Main Article Content

Mario Jurado Bonilla

Abstract

The present article argues that Paul Auster’s early poetry, critically ignored when first published, gains renewed relevance when it is set in relation to his fiction, in particular with The New York Trilogy. Characters that appear in that work, like Quinn, Stillman Jr., Blue or Fanshawe, act as vessels through which Auster’s poetic endeavors resurface, not in the form of direct quotations but as referred to, described and evaluated, setting thus the aesthetic parameters of the work, and creating, in the broader context of Auster’s literary career, the effect of a mise en abyme. This narrative treatment of Auster’s poetic voice makes it appear removed from the influence of Paul Celan, of whom Auster as poet, we argue here, is an epigone. Celan’s linguistic negation, fragmented syntax, and symbolic minimalism informs Auster’s poetry to the point that the latter becomes a derivative extension of Celan’s work, a fact that the critique has not emphasized enough.
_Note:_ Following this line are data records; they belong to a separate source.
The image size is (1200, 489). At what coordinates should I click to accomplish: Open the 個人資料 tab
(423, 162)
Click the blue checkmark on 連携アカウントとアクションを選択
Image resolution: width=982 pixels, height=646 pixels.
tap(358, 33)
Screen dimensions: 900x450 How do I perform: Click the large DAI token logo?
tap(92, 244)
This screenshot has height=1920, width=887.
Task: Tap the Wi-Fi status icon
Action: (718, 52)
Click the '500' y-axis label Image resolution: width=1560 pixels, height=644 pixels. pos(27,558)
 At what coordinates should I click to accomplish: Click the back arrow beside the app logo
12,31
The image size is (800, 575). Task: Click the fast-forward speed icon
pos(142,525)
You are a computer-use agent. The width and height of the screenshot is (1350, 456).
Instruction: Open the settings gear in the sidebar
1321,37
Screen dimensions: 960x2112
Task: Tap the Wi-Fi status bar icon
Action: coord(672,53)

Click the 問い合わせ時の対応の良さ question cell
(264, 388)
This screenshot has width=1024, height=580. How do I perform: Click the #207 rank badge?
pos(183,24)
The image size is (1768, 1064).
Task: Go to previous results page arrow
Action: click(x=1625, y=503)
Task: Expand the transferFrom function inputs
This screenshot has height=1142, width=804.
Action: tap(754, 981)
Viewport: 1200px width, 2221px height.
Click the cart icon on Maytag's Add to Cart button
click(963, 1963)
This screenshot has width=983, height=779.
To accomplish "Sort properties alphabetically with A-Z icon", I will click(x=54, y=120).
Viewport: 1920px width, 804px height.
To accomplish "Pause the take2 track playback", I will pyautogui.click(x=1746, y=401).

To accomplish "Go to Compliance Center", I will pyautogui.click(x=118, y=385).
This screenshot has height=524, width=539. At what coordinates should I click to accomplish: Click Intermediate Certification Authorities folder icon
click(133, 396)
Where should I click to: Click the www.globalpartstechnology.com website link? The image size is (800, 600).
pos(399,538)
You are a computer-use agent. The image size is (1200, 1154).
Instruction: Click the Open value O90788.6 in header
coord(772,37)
The New York Trilogy becomes for Auster the narrative frame that allows him to explore influence in writing –the three novels in the trilogy deal with writers who investigate the example of another previous writer–, making his poetic work appear –especially in The Locked Room– as unshackled from Celan’s powerful influence. Edmond Jabès and the noir genre inform Auster’s framing technique to achieve such distance. The New York Trilogy develops into a reversal of influence: starting from the Celan-like writers present in City of Glass, continuing with the inversion of influence taking place between Black and Blue in Ghosts, and finally re-situating Auster’s poetry as influential through its attribution to the absent figure of Fanshawe in The Locked Room. The New York Trilogy is, thus, both an exploration of poetic influence on Auster’s poetry and a vindication of his own poetry.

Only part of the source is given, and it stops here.